In Moore v. United States, 4 Cir., 360 F.2d 353, decided today, we held that a criminal conviction for tax evasion works a collateral estoppel on the issue of fraud in a subsequent civil suit over a fraud penalty covering the same years. For the reasons fully stated in that opinion, and which need not be repeated, we sustain the Tax Court's reliance on collateral estoppel in the present proceeding.Summary of this case from Amos v. Commissioner of Internal Revenue
Nos. 9895, 9896.
Argued June 30, 1965.
Decided December 7, 1965. Modification of Decision of December 7, 1965. Filed April 29, 1966.
Burton Berkley, Attorney, Dept. of Justice (Louis F. Oberdorfer, Asst. Atty. Gen., and Lee A. Jackson and David O. Walter, Attys., Dept. of Justice, and Thomas B. Mason, U.S. Atty., on brief), for appellant in No. 9895 and appellee in No. 9896.
James H. Michael, Jr., and Robert M. Musselman, Charlottesville, Va., for appellees in No. 9895 and appellants in No. 9896.
C. Moxley Featherston, Acting Asst. Atty.
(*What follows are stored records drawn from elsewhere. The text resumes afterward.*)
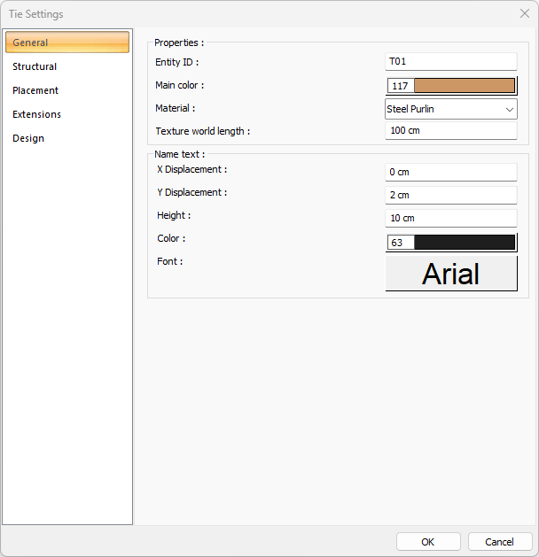Close the Tie Settings dialog

(523, 14)
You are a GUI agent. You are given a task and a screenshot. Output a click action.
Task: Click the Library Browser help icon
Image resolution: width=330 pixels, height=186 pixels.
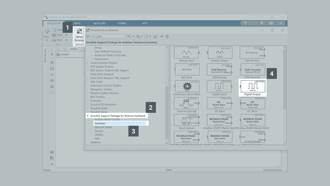click(167, 36)
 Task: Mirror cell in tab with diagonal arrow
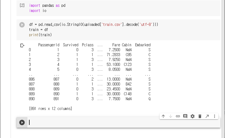click(207, 116)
Gen., Lee A. Jackson, David O. Walter and Burton Berkley, Attys., Dept. of Justice, and Thomas B. Mason, U.S. Atty., on supplemental brief for United States.
James H. Michael, Jr. and Robert M. Musselman, Charlottesville, Va., on supplemental brief, for Mildred V. Moore.
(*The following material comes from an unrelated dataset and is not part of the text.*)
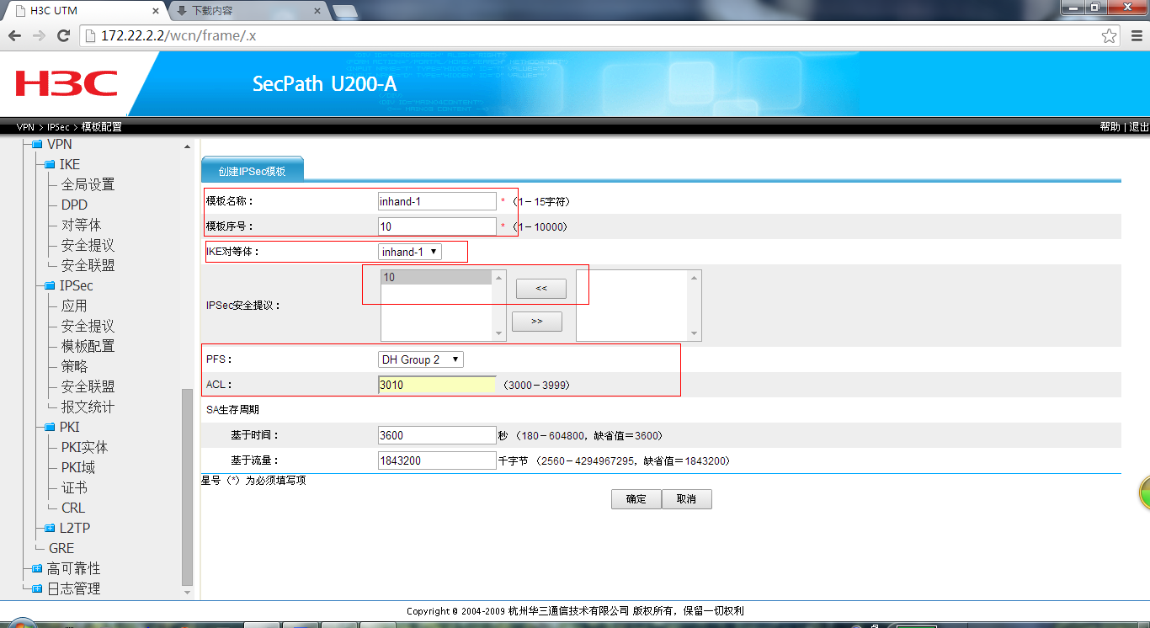Click the ACL input field
Screen dimensions: 1150x628
pos(437,385)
Before HAYNSWORTH, Chief Judge, and SOBELOFF and BOREMAN, Circuit Judges.
The principal question before us is whether a criminal conviction for tax evasion works a collateral estoppel on the issue of fraud in a subsequent civil suit over a fraud penalty.
The point arises in a suit for refund filed by Mr. and Mrs. Jerome H. Moore for taxes paid in 1960 for the years 1955-58. The Commissioner filed a counterclaim for additional taxes and fraud penalties assessed pursuant to 26 U.S.C.A. § 6653(b) for the tax years in question. The only evidence offered by the Commissioner in support of the fraud assessment was the 1961 criminal conviction of Jerome Moore, after his plea of not guilty and trial, for willfully attempting to evade and defeat the payment of income taxes for the years in question in violation of 26 U.S.C.A. § 7201. The Government took the position that the existence of fraud was necessarily determined in the prior criminal trial in which Moore was convicted. The District Court rejected this contention, holding that despite the prior criminal conviction the issue of fraud was not foreclosed in the civil proceeding. We are compelled to a different view.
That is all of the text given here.